*Excerpted text*
——————

Very cool to hear Ellen Langer interviewed today on NPR's Talk of the Nation. The presence of mindfulness in psychotherapy can largely be attributed to Ellen Langer's seminal research into mindfulness vs. mindlessness (her assessment of how most of us live our lives). Dr. Langer received her PhD in Social and Clinical Psychology from Yale University in 1974. In 1981, she became the first woman ever to be tenured in psychology at Harvard University.

Among Langer's books is the classic Mindfulness, as well as Counterclockwise: Mindful Health and the Power of Possibility, The Power Of Mindful Learning, and Higher Stages of Human Development: Perspectives on Adult Growth, which she edited with Charles N. Alexander.

August 2, 2012

Psychologist Ellen Langer has spent 30 years researching mindfulness, which she describes as the process of letting go of preconceived notions and acting on new observations. Her ideas revolutionized the field of social psychology, and her work is now used from battlefields to schools to hospitals.

——————

*Data provided*
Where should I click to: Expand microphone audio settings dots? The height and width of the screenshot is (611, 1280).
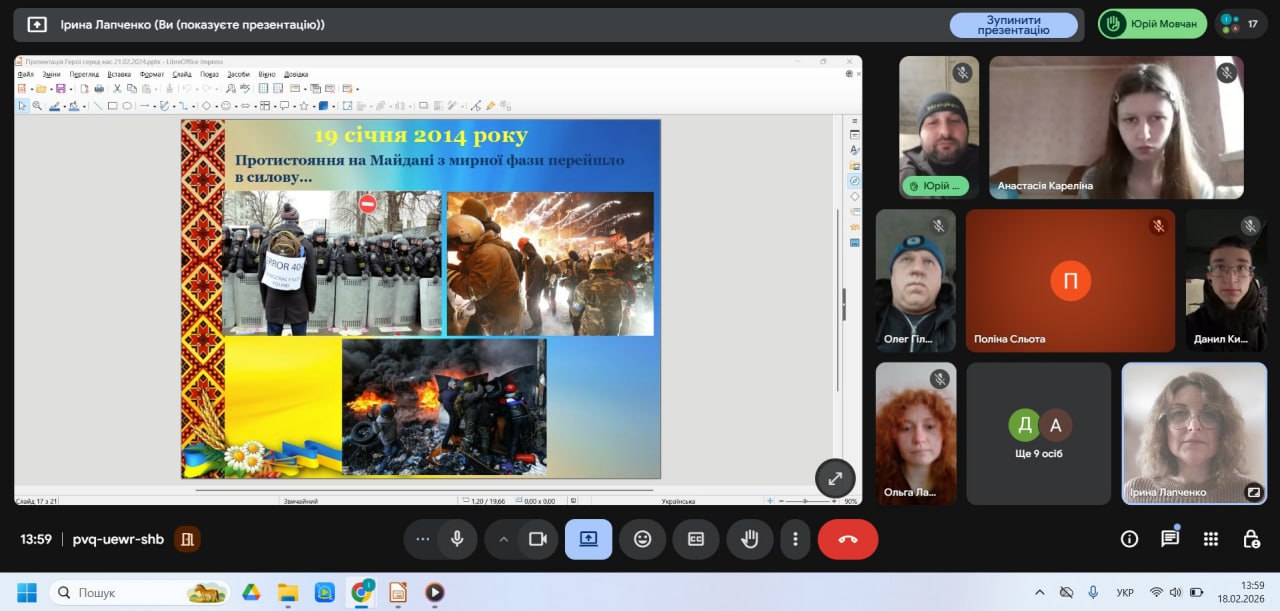click(422, 539)
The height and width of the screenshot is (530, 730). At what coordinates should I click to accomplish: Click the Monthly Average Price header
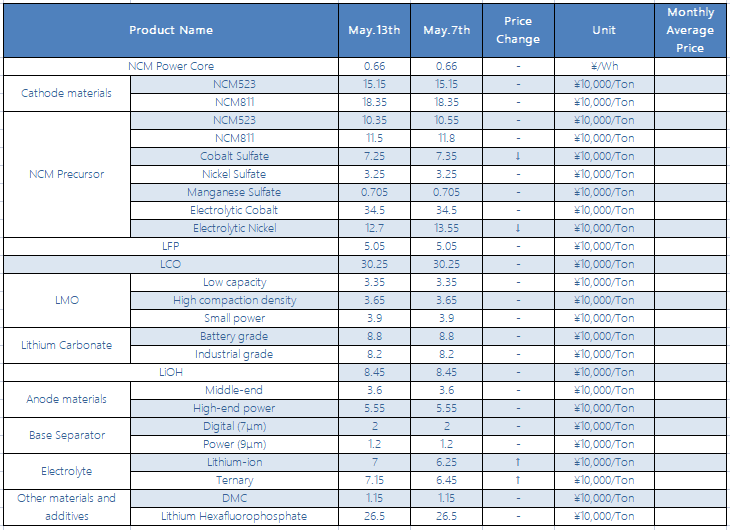(x=690, y=30)
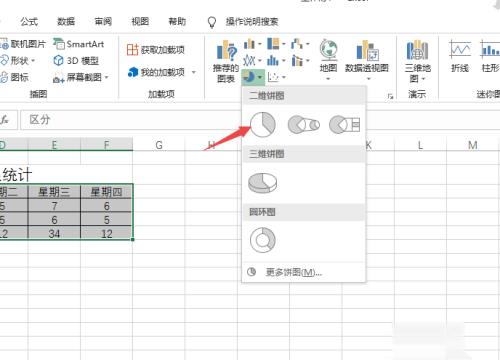
Task: Select the 2D pie chart option
Action: (x=263, y=125)
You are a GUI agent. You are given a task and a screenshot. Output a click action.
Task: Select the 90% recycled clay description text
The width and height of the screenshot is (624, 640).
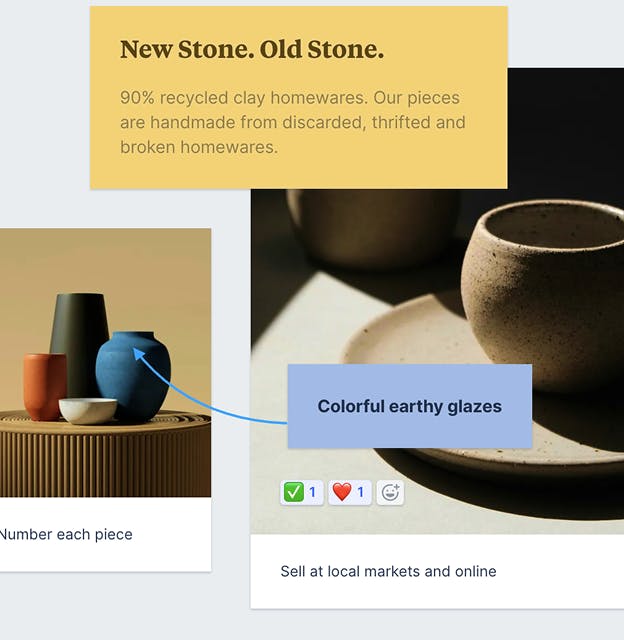click(x=292, y=123)
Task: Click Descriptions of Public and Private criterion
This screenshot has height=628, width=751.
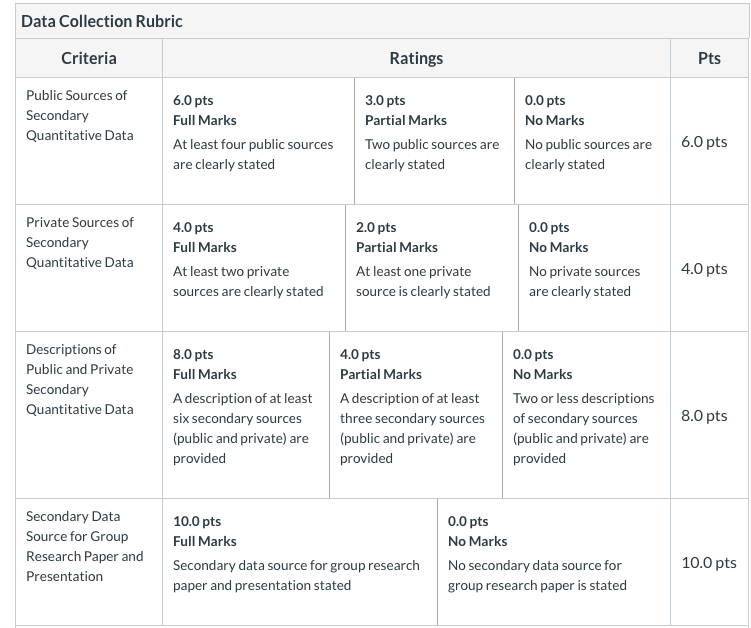Action: pyautogui.click(x=80, y=379)
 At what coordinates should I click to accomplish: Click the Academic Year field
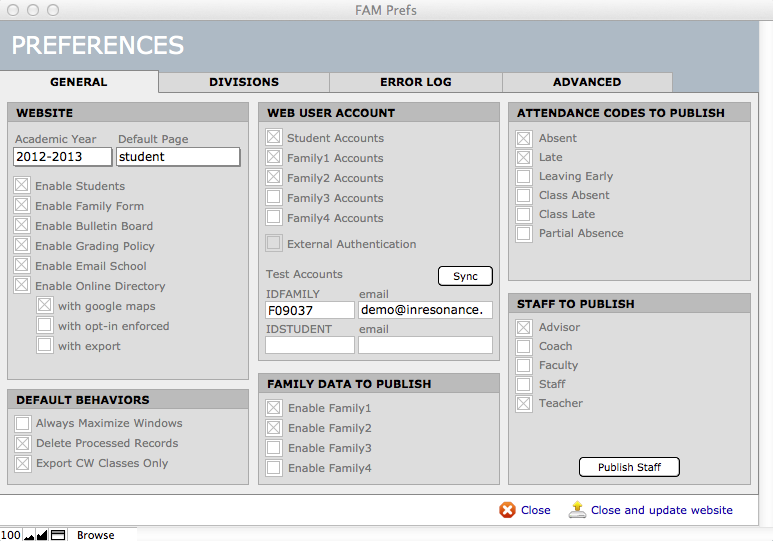(62, 157)
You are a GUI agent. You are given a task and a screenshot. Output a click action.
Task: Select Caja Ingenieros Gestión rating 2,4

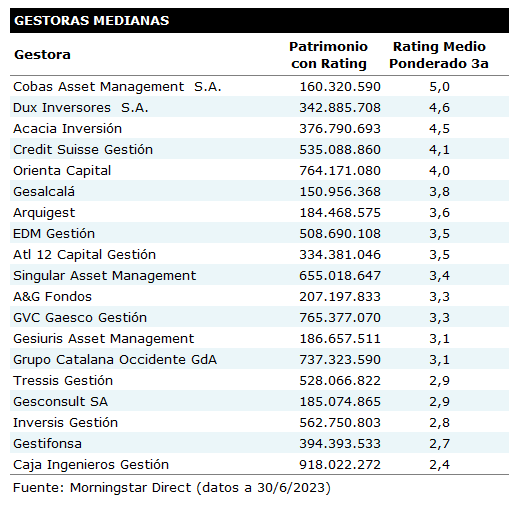[439, 465]
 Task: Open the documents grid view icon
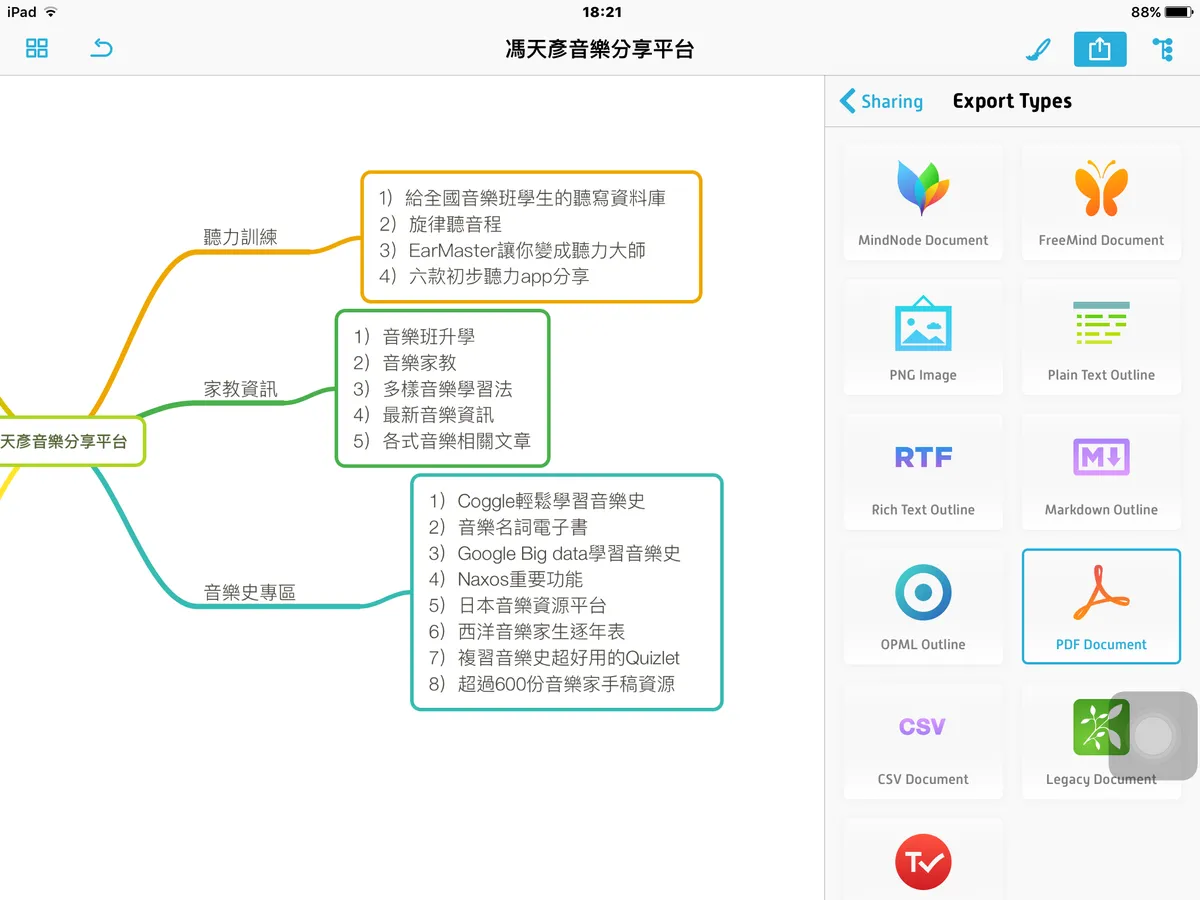[37, 48]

——————

*Exercise*
List every book title that the text about Ellen Langer names. The lines are separate material with no link to the text about Ellen Langer.

*Expected answer*
- Mindfulness
- Counterclockwise: Mindful Health and the Power of Possibility
- The Power Of Mindful Learning
- Higher Stages of Human Development: Perspectives on Adult Growth